DIRECTION: Copy the entries beginning with the line containing "The image size is (1010, 568)." and continuing through the line containing "Looking at the screenshot, I should click(416, 674).", leaving out the pictures.

MATERIALS PROVIDED:
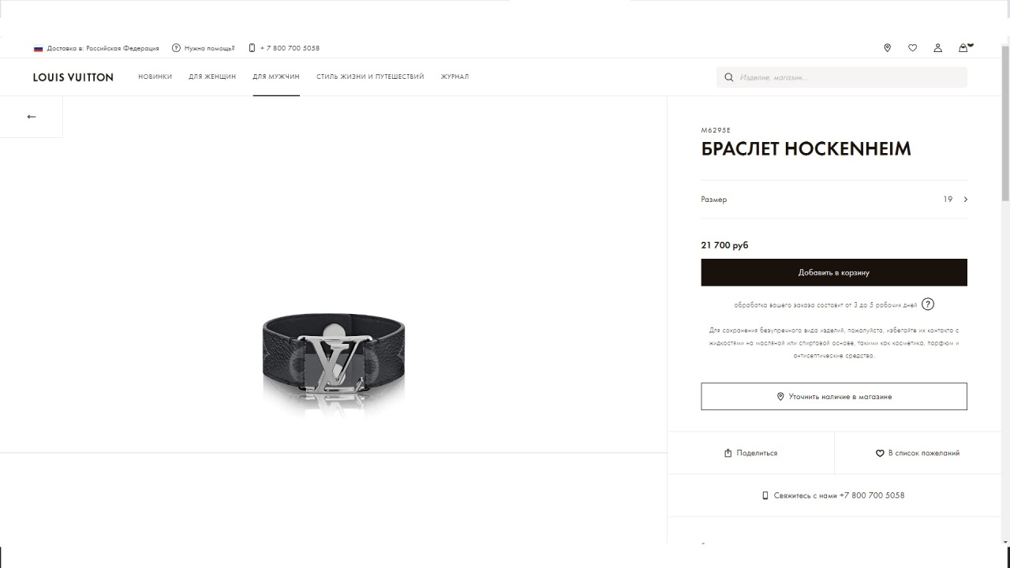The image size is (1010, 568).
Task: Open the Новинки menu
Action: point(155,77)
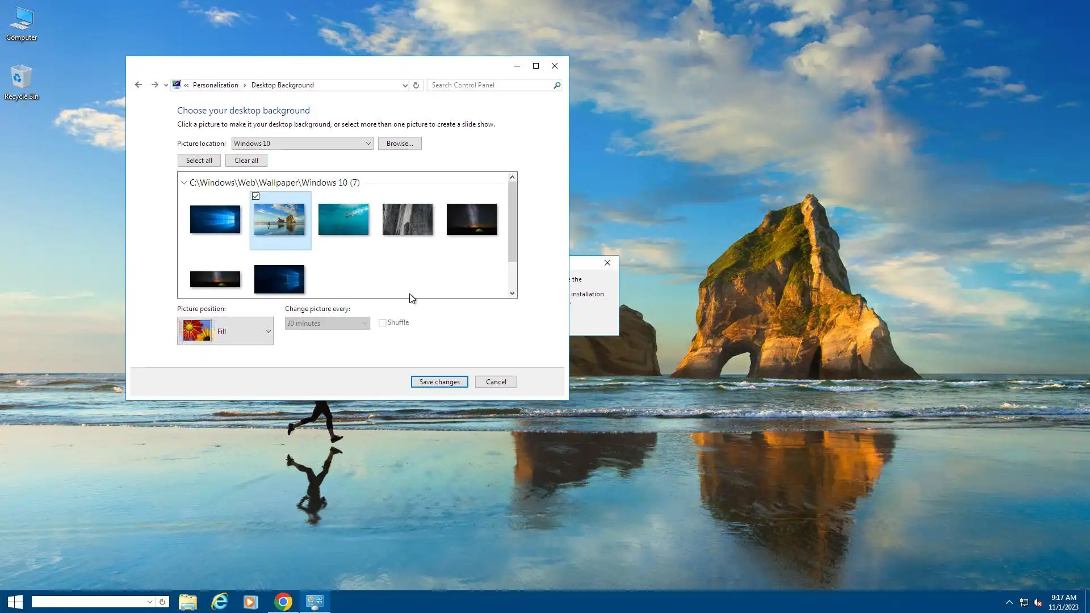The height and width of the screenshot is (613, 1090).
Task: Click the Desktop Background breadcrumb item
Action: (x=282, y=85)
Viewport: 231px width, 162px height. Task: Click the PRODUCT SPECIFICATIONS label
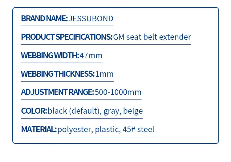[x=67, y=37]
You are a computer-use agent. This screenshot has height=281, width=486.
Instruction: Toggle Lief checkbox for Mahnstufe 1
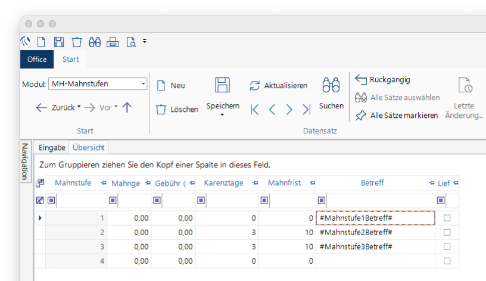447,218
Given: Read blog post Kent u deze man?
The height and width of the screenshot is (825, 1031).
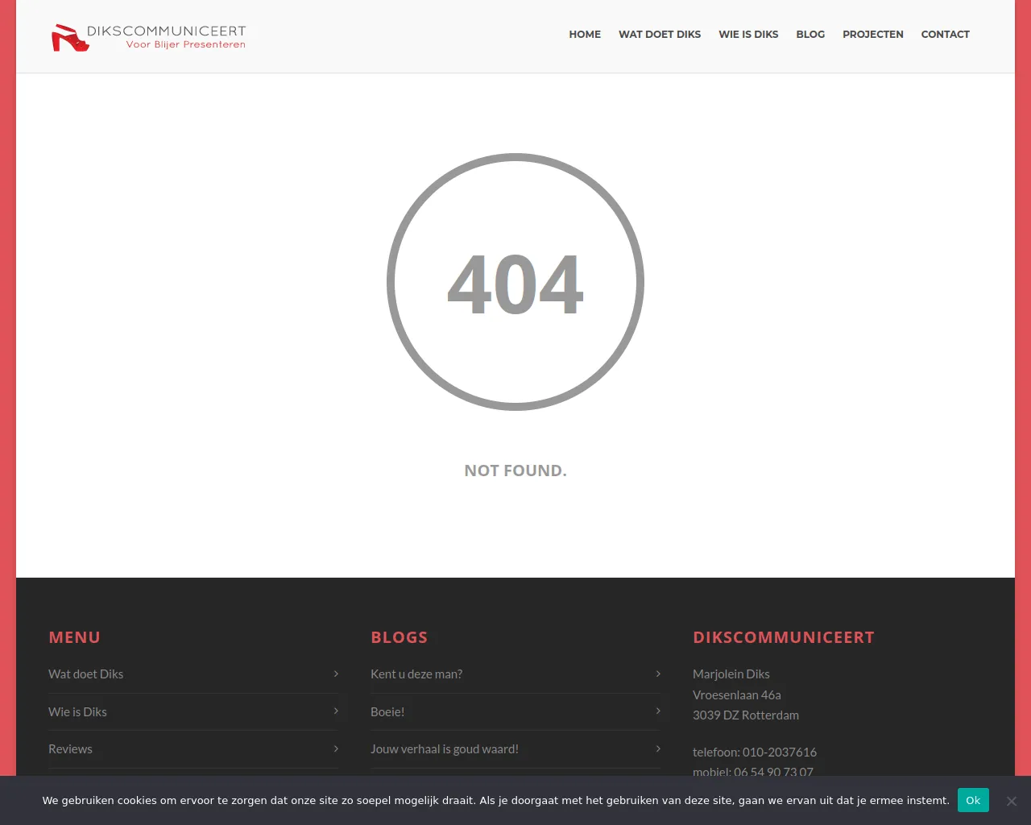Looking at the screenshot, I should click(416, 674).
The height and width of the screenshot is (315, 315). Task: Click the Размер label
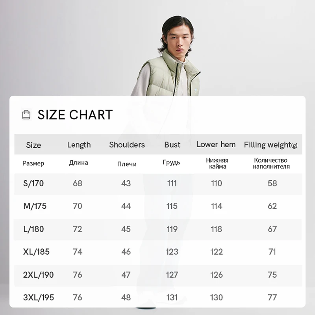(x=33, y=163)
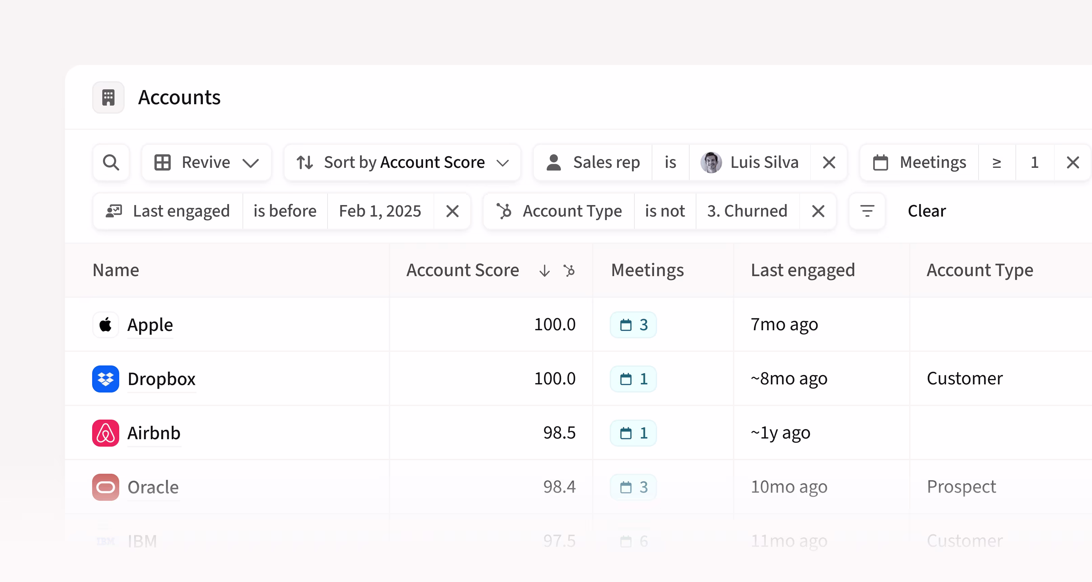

--

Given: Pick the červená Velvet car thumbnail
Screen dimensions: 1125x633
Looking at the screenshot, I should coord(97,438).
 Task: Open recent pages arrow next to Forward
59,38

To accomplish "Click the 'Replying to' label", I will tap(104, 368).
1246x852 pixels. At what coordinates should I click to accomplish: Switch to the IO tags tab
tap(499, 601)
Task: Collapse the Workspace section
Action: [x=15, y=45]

ANSWER TO THIS EXERCISE:
The image size is (1010, 568).
Task: Open the Новинки menu
Action: point(155,77)
The height and width of the screenshot is (613, 1090).
Task: Click the Desktop Background breadcrumb item
Action: (x=282, y=85)
Viewport: 231px width, 162px height. Task: Click the PRODUCT SPECIFICATIONS label
[x=67, y=37]
You are a computer-use agent. This screenshot has height=281, width=486.
Instruction: Toggle Lief checkbox for Mahnstufe 1
447,218
Given: Read blog post Kent u deze man?
The height and width of the screenshot is (825, 1031).
Looking at the screenshot, I should click(416, 674).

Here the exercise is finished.